- ABOUT THIS EXERCISE
For each line of the data below that holds "agent", copy the line.

╭──

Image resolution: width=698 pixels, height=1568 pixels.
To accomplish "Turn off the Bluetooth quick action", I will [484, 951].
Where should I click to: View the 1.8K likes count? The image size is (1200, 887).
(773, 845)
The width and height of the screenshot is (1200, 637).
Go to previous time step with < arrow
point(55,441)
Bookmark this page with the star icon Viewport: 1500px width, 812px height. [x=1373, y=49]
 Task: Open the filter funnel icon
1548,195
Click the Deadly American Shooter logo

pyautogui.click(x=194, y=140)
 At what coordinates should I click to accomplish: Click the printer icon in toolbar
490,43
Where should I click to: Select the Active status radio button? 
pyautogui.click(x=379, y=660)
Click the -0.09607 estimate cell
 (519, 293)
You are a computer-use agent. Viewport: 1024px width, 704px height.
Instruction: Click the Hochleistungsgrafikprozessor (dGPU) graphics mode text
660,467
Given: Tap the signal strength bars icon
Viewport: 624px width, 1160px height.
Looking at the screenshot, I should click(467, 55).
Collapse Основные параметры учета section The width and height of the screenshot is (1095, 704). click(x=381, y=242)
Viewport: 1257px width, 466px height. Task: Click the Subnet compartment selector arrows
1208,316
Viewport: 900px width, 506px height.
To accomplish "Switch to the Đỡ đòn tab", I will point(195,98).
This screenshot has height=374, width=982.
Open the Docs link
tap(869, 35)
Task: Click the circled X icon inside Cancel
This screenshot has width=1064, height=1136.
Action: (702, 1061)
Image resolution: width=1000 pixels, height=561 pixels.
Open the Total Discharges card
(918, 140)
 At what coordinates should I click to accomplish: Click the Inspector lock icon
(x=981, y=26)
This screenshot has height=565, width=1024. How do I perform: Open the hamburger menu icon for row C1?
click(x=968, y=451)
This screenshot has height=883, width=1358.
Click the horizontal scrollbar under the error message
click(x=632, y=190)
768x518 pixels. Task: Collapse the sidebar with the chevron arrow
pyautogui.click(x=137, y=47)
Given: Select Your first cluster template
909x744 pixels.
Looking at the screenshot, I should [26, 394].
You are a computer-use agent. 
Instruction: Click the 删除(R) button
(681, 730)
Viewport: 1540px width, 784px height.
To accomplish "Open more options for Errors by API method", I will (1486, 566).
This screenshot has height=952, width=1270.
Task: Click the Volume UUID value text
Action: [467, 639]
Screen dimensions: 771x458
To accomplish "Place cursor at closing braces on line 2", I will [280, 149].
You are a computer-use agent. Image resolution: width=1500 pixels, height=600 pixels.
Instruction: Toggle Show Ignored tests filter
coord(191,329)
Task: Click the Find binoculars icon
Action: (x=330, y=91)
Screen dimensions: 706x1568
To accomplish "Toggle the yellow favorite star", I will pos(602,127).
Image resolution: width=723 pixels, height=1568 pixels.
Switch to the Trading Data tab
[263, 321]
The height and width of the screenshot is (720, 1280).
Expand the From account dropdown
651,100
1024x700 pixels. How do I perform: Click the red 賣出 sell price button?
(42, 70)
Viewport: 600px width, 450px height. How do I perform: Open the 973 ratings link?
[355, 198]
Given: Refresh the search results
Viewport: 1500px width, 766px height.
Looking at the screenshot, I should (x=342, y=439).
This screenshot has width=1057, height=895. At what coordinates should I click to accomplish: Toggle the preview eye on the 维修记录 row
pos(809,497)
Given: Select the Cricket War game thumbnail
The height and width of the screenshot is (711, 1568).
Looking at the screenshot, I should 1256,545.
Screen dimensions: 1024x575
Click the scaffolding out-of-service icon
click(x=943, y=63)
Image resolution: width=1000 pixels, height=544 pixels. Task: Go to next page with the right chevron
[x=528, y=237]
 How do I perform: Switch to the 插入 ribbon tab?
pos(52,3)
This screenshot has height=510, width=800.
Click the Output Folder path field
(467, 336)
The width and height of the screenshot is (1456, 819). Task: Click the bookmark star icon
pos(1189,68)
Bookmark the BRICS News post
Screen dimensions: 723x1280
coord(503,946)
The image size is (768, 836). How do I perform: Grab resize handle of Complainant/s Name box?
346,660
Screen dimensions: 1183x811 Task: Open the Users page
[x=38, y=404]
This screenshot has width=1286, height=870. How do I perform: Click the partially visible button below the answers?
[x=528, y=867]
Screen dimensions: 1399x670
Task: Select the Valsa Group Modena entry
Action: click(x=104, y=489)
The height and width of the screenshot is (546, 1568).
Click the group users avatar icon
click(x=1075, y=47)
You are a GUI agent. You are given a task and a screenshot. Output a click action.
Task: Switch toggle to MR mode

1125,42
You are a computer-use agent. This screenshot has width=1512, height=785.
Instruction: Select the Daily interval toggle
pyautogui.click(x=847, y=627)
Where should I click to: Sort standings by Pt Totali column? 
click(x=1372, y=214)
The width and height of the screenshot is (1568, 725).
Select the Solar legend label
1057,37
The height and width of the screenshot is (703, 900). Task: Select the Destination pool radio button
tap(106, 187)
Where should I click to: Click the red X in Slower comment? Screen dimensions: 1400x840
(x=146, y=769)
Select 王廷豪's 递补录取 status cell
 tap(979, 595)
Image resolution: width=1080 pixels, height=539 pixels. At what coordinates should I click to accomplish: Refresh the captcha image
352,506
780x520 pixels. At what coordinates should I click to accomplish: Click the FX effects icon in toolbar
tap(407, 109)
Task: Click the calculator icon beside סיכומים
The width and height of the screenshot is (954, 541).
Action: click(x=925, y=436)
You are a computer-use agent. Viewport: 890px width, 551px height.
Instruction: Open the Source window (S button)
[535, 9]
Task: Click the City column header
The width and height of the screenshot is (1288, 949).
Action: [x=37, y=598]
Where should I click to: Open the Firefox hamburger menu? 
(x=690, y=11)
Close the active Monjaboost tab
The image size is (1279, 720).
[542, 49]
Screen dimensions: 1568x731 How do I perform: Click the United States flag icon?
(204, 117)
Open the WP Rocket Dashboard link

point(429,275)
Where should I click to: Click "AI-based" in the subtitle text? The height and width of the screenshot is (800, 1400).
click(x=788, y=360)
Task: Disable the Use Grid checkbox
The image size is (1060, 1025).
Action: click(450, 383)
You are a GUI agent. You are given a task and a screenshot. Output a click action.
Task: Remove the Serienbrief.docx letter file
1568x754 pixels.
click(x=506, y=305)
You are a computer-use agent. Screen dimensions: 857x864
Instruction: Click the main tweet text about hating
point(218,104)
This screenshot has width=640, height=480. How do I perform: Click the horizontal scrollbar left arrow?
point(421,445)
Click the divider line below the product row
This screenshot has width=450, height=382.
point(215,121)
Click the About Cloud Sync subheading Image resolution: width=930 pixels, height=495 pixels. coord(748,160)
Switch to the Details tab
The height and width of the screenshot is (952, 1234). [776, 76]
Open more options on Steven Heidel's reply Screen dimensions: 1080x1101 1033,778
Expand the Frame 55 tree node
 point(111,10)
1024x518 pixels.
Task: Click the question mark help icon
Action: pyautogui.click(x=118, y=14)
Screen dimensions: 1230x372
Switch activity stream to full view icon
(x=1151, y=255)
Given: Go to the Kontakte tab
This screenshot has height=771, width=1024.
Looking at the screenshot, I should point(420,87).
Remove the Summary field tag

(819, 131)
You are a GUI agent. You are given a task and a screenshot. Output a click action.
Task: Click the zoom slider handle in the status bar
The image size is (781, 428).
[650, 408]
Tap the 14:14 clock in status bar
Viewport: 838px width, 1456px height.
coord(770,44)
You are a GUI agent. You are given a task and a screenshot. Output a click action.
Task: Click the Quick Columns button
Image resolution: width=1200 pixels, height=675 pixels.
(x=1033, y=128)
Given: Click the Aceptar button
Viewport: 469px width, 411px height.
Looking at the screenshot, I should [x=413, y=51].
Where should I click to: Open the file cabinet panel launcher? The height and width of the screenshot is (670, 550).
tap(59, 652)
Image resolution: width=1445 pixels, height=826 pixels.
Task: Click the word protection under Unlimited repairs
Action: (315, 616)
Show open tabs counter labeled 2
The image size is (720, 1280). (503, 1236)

╰──

- SOLVED PROBLEM
You are a computer-use agent. Viewport: 1024px width, 704px height.
You are a computer-use agent. 
You are a computer-use agent. Image resolution: width=1500 pixels, height=600 pixels.
You are a GUI agent. You are given a task and a screenshot. Output a click action.
You are a computer-use agent. This screenshot has width=1512, height=785.
You are a computer-use agent. Viewport: 890px width, 551px height.
You are a GUI agent. You are given a task and a screenshot. Output a click action.
You are a computer-use agent. Screen dimensions: 857x864
You are a GUI agent. You are given a task and a screenshot. Output a click action.
You are a GUI agent. You are given a task and a screenshot. Output a click action.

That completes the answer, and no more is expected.